El proceso de tamizaje se realiza durante los controles de salud programados y espontáneos en los establecimientos de Atención Primaria de Salud, mediante pautas de cotejo que permiten identificar señales de alerta en el desarrollo. En los casos en que se detecta una sospecha o condición de salud que requiere confirmación diagnóstica, los niños, niñas y adolescentes son derivados a atención médica, donde se establece el diagnóstico y se determina la necesidad de apoyo y rehabilitación, posibilitando su ingreso a la sala Infanto Adolescente, que se encuentra en el municipio de Ovalle, ubicado en Ariztía Poniente número 7.

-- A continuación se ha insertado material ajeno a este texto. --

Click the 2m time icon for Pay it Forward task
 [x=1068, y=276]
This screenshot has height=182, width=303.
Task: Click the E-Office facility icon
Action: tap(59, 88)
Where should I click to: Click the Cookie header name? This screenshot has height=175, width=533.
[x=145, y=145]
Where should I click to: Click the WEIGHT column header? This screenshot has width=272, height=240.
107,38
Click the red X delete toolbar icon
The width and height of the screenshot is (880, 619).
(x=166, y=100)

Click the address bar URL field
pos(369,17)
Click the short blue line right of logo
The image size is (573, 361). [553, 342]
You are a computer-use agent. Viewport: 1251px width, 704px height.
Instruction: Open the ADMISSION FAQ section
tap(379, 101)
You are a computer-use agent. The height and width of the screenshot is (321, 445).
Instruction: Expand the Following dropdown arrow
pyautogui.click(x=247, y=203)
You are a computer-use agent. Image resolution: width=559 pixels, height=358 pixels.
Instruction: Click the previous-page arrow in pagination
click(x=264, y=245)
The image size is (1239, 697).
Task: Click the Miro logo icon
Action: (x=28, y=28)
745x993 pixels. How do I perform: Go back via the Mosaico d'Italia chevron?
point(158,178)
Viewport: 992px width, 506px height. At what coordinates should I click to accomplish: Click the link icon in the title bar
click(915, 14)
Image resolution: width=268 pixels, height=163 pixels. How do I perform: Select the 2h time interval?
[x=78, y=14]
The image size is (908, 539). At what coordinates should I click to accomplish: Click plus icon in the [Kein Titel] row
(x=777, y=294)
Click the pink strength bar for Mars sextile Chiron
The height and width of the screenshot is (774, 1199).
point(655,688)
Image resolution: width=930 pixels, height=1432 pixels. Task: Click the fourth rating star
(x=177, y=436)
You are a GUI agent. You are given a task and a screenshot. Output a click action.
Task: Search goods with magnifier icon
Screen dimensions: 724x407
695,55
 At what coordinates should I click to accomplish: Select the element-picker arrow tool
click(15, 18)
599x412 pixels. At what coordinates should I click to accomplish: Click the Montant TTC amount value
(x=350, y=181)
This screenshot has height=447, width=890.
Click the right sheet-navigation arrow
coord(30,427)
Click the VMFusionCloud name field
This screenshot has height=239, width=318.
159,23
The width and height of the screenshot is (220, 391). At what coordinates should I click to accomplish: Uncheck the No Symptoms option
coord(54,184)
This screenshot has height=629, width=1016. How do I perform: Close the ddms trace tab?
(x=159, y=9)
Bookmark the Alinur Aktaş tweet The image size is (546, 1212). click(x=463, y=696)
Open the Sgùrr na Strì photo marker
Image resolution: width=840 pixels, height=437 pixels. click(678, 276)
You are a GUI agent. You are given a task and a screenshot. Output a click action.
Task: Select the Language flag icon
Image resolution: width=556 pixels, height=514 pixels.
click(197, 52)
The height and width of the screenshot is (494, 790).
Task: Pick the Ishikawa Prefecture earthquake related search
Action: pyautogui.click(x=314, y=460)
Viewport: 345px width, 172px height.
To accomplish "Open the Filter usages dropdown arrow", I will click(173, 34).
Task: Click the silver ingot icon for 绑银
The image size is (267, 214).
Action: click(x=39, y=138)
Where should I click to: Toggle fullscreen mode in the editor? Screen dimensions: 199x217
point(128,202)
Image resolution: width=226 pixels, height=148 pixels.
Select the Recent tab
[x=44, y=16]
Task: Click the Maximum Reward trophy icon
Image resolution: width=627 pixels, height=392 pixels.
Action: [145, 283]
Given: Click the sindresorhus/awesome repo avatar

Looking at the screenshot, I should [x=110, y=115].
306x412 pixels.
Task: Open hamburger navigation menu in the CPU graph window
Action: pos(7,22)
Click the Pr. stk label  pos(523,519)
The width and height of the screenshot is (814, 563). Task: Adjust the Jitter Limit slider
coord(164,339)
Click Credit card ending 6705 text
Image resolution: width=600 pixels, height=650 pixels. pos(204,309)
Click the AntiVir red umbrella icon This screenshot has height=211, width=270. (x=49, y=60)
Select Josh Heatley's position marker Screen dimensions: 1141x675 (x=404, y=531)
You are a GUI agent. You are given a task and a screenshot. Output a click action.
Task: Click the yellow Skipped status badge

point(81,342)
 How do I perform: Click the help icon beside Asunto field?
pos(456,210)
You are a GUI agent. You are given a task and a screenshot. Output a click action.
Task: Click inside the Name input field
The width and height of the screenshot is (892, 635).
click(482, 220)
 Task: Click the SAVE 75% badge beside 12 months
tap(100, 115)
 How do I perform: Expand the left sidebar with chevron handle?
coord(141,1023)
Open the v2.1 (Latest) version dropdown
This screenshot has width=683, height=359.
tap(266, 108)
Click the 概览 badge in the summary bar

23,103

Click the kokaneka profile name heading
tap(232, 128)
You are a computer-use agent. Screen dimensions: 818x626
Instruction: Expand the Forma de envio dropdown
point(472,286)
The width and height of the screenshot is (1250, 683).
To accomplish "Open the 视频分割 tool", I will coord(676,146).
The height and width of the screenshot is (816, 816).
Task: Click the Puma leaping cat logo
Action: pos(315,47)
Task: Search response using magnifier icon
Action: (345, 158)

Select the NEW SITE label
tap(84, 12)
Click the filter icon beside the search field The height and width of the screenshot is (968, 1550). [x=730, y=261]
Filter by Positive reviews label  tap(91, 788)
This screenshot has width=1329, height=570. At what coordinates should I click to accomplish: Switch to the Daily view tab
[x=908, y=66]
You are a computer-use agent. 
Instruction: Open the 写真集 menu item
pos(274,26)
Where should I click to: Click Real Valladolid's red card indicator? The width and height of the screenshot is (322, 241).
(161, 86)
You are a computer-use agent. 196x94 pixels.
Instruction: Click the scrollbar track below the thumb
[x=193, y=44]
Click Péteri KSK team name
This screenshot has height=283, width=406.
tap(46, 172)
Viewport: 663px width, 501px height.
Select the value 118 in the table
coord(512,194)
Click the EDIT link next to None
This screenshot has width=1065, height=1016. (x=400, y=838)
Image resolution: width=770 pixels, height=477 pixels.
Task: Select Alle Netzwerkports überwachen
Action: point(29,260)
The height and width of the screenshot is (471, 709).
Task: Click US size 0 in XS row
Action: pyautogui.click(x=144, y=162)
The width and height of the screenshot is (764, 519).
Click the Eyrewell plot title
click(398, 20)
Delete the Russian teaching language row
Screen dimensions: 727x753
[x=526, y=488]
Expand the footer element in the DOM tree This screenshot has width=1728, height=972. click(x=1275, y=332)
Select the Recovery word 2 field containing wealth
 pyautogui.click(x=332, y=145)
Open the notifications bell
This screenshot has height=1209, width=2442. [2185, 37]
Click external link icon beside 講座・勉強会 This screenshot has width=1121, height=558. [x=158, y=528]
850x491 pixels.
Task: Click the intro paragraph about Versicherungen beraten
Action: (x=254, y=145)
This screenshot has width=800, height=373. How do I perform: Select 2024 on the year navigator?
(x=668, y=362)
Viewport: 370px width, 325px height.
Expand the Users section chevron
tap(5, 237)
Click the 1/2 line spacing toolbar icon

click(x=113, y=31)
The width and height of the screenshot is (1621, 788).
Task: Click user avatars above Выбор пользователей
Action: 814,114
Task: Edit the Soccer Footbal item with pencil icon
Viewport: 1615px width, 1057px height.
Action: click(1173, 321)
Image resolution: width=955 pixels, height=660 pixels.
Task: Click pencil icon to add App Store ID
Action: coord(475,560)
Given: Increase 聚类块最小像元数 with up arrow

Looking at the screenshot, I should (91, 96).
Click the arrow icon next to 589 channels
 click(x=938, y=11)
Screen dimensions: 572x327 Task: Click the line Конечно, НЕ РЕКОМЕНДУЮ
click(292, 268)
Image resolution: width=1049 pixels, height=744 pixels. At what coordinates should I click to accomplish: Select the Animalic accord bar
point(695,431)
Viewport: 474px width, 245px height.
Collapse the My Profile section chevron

La población objetivo del programa corresponde a niños, niñas y adolescentes que presentan deterioro del funcionamiento asociado a alguna condición de salud, siendo beneficiarios aquellos inscritos en establecimientos de APS que requieren diagnóstico o procesos de rehabilitación, priorizando especialmente a quienes presentan Trastorno del Espectro Autista (TEA), otras alteraciones del neurodesarrollo y condiciones de salud musculoesqueléticas.
Al respecto, el alcalde de Ovalle, Héctor Vega Campusano, destacó la relevancia de esta iniciativa para la comuna. “Como municipio estamos comprometidos con una salud más cercana, inclusiva y oportuna. El Programa Infanto Adolescente nos permite detectar a tiempo distintas condiciones y entregar apoyo especializado a niños, niñas y adolescentes, fortaleciendo su desarrollo integral y acompañando a las familias en este proceso” indicó la autoridad comunal.
En tanto, la médico encargada del programa, Carolina Roco, explicó que los criterios de priorización consideran, “en primer lugar, a usuarios con diagnóstico de TEA, seguido de otras alteraciones del neurodesarrollo y, posteriormente, condiciones de salud musculoesqueléticas, con el fin de garantizar una atención adecuada y equitativa”.
A través de este programa, se busca mejorar la participación social y comunitaria, promoviendo el desarrollo integral y el bienestar de la infancia y adolescencia, mediante una atención oportuna, inclusiva y centrada en las necesidades de cada usuario y su familia.